Del Rio discussed a "robust booking environment" during the company's earnings call on Tuesday, saying that ticket prices were up for all three brands -- Norwegian Cruise Line, Oceania, and Regent. And customers are booking earlier than they ever have -- an average of seven months before departure, Del Rio said.

With customers booking so far out, there isn't much inventory left for 2017, said CFO Wendy Beck, and the lion's share of available space is lower-priced cabins on Norwegian ships.

Higher lead-time bookings are benefiting the Norwegian Bliss, a ship that will enter service next April and sail Alaska itineraries from Seattle during the summer months. Del Rio said advanced bookings are brisk and pricing is strong for the new vessel.

Last year at this time, Europe cruising was soft, with attacks in France and Belgium scaring guests away. That is not the case this year. Del Rio said demand is way up and the North American passenger has returned.

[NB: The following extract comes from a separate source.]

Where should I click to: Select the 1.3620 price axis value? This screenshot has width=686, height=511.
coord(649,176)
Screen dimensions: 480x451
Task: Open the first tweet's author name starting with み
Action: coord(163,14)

Del Rio noted that North America is the most lucrative source market for Europe cruises, with Americans and Canadians outspending Europeans on cruise fares and onboard purchases.

Del Rio called the Norwegian Sky's Cuba cruises a "home run" and said Norwegian was "very fortunate to maximize presence" with the addition of a second ship next year. The Norwegian Sun will operate Cuba itineraries from Port Canaveral, complementing the Sky's sailings from Miami.

The only bad news: China's ban on trips to South Korea has negatively affected cruise prices and onboard spending for the Norwegian Joy, a ship purpose-built for the Chinese market that entered service in April.

NCLH's good results prompted the company to improve its outlook for the year. The company now sees full-year earnings per share of $3.93 to $4.03, up from $3.79 to $3.89.

"Strong booking volumes and firm pricing have benefitted our booked business for the next four quarters," Beck said.